Document text
---
Activity amongst Irish corporates is expected to slow over the coming months, as the rising cost of credit puts a halt to expansion plans. In early September, the London Interbank Offered Rate (Libor) reached a twenty-year high, a further sign of continuing unease in the money markets due to the on-going credit crisis.

As a result, corporates are paying an extra 40-50 bps on their funding, as banks, who are being hurt by the squeeze on liquidity, put up their lending rates.

John Coffey, Head of Treasury ALM with BNP Paribas, says that while Libor rates are still being published, they are not being used, because banks are hoarding liquidity for their own needs and are thus less willing to lend to other banks.This is particularly the case he says for banks who have had substantial standby facilities for SPVs & SIVs which now have to be taken onto their own balance sheets,thus straining both their liquidity & capital ratios.

‘In a normal functioning market, a major bank could go to another bank or broker and get valid prices for any period out to a year. But, since the credit crisis, the Libor rates quoted are more of a guesstimate and very little business is actually being done,’ he says.
---
Instructions to follow
Carry on the article about rising borrowing costs for Irish corporates, starting after its final sentence.
---
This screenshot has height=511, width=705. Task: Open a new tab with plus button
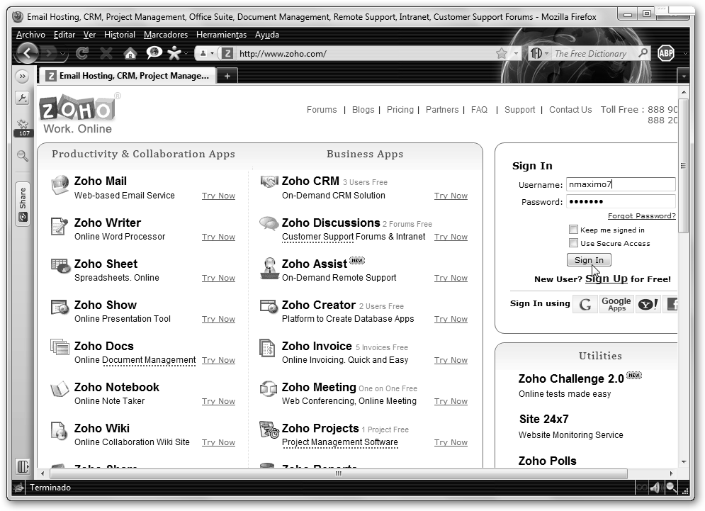(x=227, y=76)
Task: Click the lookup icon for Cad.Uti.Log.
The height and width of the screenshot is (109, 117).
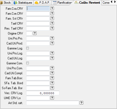Action: 52,58
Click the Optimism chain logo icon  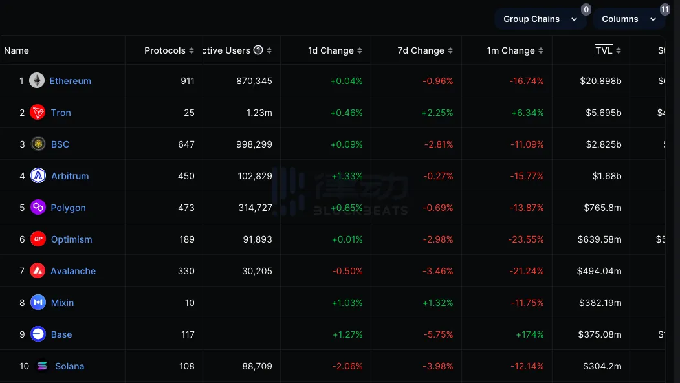click(38, 239)
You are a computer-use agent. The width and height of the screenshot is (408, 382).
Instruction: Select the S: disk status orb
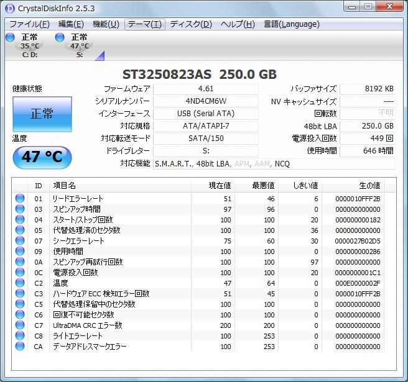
---
The reply
Previously, well rated banks could have expected to borrow money at below Libor – now Irish banks are having to pay 20 bp above it.

The banks which are being really hit by the lack of liquidity are those which are more dependent on wholesale funding. This is evident in the case of Northern Rock, which only raises around 25 per cent of its funding requirements from its retail deposit base, and has been severely hit by the lack of available funding on the inter-bank market. The credit crisis and the issues surrounding banks such as Northern Rock are also leading to a ‘flight to quality’ says Coffey, as those institutions with surplus cash look to move their money into safer options.